What the task requires: Give back exactly the line containing "The height and width of the screenshot is (978, 1232)." together with all the lines after it, ending at the final line below.

#### Data for the task

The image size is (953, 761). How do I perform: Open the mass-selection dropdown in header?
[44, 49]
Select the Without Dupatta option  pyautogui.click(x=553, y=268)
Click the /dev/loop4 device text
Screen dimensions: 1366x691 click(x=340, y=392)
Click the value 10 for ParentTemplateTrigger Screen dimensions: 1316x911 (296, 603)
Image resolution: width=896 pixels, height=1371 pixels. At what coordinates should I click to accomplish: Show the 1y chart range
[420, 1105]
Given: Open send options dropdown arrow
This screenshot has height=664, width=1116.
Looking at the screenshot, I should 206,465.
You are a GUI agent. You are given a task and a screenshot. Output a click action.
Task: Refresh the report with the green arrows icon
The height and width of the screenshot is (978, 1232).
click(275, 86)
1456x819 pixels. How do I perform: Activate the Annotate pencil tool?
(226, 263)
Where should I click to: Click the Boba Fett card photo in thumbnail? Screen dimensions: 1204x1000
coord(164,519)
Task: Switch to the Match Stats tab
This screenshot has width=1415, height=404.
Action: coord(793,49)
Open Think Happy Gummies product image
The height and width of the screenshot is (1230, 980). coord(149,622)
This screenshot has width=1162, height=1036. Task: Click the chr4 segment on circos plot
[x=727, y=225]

########

Task answer:
The height and width of the screenshot is (978, 1232).
click(275, 86)
1456x819 pixels. How do I perform: Activate the Annotate pencil tool?
(226, 263)
Where should I click to: Click the Boba Fett card photo in thumbnail? Screen dimensions: 1204x1000
coord(164,519)
Task: Switch to the Match Stats tab
This screenshot has width=1415, height=404.
Action: coord(793,49)
Open Think Happy Gummies product image
The height and width of the screenshot is (1230, 980). coord(149,622)
This screenshot has width=1162, height=1036. Task: Click the chr4 segment on circos plot
[x=727, y=225]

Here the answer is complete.